» **Task description**
Wherever the word "computer" shows up in the data, report the line it sits in.
--- START ---
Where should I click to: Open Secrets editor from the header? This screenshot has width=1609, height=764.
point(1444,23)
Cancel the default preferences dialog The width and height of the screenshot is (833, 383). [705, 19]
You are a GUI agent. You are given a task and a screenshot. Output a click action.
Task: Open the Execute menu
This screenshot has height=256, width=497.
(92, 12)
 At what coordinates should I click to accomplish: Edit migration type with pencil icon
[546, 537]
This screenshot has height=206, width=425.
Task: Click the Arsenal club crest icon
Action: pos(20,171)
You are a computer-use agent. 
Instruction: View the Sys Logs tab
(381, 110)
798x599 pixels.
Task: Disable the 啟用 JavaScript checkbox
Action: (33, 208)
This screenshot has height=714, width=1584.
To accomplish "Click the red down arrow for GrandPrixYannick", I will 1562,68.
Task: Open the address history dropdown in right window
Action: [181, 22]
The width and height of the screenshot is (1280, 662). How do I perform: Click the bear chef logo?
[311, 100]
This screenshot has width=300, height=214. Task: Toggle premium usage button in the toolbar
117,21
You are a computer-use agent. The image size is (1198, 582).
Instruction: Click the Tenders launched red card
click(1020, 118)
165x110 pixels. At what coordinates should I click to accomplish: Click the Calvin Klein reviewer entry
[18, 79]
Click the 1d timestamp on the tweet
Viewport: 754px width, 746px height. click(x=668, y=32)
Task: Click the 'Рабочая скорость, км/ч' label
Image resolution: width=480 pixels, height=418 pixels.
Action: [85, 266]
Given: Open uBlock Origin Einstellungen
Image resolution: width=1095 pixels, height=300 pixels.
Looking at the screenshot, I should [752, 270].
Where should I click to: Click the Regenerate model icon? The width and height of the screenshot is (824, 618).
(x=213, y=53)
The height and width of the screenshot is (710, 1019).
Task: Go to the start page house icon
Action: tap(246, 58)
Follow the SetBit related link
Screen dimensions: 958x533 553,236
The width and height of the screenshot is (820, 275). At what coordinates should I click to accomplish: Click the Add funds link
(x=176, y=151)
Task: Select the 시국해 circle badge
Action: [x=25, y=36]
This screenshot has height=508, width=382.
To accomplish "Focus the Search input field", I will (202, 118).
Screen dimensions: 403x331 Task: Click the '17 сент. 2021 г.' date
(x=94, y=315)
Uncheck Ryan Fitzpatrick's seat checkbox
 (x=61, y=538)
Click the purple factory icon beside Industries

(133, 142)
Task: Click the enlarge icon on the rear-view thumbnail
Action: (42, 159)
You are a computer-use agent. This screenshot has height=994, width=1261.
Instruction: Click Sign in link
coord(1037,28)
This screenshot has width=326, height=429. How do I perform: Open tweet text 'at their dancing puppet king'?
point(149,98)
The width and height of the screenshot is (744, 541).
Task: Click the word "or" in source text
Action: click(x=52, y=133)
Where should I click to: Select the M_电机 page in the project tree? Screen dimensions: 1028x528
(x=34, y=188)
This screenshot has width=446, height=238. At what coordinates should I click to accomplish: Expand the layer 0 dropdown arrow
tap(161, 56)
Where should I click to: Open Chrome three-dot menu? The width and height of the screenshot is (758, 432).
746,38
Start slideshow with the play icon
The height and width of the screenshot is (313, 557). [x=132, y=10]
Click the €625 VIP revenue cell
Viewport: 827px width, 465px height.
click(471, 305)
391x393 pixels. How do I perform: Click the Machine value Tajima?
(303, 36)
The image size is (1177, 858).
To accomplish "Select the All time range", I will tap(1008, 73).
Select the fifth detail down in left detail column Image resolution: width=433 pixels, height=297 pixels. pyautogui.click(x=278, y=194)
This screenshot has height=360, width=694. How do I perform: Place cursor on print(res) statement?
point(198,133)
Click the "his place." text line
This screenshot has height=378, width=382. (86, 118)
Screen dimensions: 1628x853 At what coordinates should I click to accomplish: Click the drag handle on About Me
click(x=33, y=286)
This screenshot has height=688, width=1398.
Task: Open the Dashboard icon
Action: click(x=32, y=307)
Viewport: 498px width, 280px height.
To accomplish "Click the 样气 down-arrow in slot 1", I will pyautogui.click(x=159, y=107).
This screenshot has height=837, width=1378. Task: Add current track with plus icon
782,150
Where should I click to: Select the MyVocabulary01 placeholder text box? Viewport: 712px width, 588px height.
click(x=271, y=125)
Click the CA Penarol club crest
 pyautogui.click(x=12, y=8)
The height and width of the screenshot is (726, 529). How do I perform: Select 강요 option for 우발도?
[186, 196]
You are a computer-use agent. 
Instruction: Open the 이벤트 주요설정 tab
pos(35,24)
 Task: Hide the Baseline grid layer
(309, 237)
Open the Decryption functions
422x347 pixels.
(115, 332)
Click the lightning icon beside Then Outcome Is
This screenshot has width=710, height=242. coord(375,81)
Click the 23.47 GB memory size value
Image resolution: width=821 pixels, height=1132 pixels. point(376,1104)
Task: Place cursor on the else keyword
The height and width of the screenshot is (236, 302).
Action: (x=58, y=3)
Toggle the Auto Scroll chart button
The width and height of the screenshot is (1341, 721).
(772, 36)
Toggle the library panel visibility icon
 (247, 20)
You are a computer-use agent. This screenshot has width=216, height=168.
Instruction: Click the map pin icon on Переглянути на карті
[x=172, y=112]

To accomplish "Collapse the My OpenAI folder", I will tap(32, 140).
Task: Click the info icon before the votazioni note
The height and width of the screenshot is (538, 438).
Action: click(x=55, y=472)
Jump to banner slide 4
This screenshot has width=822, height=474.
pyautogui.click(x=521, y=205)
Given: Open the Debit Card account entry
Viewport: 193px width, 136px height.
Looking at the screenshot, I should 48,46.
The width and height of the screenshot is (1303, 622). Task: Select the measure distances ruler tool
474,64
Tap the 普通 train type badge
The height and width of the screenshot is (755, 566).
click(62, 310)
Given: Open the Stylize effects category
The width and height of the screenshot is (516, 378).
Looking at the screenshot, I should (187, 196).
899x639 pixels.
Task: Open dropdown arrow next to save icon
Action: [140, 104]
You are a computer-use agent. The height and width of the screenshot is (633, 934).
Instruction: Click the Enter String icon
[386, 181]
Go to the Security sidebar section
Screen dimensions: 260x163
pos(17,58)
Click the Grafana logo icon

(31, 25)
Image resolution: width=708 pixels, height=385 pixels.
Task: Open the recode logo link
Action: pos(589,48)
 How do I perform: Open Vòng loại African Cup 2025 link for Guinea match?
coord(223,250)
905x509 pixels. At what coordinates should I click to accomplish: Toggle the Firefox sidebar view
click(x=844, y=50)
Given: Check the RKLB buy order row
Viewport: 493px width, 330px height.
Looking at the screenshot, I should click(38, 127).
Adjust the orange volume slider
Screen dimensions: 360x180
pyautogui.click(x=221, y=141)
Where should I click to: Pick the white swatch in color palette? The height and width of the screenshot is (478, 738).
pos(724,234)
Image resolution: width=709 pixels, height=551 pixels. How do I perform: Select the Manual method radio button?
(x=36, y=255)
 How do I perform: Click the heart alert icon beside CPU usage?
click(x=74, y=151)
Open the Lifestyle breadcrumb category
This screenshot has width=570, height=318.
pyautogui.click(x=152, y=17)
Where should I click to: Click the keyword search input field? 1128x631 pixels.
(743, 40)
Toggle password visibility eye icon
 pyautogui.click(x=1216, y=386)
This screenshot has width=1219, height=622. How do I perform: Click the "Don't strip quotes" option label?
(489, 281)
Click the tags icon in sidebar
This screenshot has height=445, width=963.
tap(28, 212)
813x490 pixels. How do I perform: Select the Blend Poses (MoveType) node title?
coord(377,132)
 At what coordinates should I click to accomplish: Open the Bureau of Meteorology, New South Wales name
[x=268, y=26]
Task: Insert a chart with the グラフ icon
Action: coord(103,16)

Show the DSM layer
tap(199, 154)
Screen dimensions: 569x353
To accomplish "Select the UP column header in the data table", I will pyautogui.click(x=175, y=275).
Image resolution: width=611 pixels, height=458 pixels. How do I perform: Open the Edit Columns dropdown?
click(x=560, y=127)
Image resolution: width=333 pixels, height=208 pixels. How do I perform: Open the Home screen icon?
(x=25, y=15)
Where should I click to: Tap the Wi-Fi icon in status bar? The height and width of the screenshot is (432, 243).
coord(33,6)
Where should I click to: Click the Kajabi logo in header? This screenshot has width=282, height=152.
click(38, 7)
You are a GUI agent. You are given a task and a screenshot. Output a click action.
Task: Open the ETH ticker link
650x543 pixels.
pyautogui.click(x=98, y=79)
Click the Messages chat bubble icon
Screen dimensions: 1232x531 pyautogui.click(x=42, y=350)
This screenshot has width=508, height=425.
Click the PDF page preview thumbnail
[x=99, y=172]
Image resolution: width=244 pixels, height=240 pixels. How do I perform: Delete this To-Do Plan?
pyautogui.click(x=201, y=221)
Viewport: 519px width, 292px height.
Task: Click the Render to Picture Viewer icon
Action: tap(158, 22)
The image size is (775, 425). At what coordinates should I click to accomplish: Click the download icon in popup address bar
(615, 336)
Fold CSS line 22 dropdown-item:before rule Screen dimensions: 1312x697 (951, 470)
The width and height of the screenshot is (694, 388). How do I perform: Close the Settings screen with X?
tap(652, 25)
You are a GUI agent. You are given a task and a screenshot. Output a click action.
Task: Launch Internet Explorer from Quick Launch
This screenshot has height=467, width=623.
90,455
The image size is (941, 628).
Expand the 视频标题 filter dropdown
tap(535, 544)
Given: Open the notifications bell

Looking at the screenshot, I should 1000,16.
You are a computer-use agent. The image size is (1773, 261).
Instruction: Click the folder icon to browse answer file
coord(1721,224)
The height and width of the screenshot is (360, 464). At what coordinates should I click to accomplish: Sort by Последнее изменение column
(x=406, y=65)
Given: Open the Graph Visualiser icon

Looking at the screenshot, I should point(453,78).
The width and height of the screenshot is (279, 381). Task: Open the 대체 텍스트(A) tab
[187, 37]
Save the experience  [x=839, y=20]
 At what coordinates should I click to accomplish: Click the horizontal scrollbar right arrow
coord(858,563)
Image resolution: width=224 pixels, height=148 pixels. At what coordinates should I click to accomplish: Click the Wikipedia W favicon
--- END ---
» **Answer space**
You are a computer-use agent. 
You are a computer-use agent. The image size is (1198, 582).
You are a computer-use agent. This screenshot has height=994, width=1261.
You are a computer-use agent. 
You are a computer-use agent. This screenshot has width=216, height=168.
You are a computer-use agent. The height and width of the screenshot is (633, 934).
You are a computer-use agent. The image size is (1773, 261).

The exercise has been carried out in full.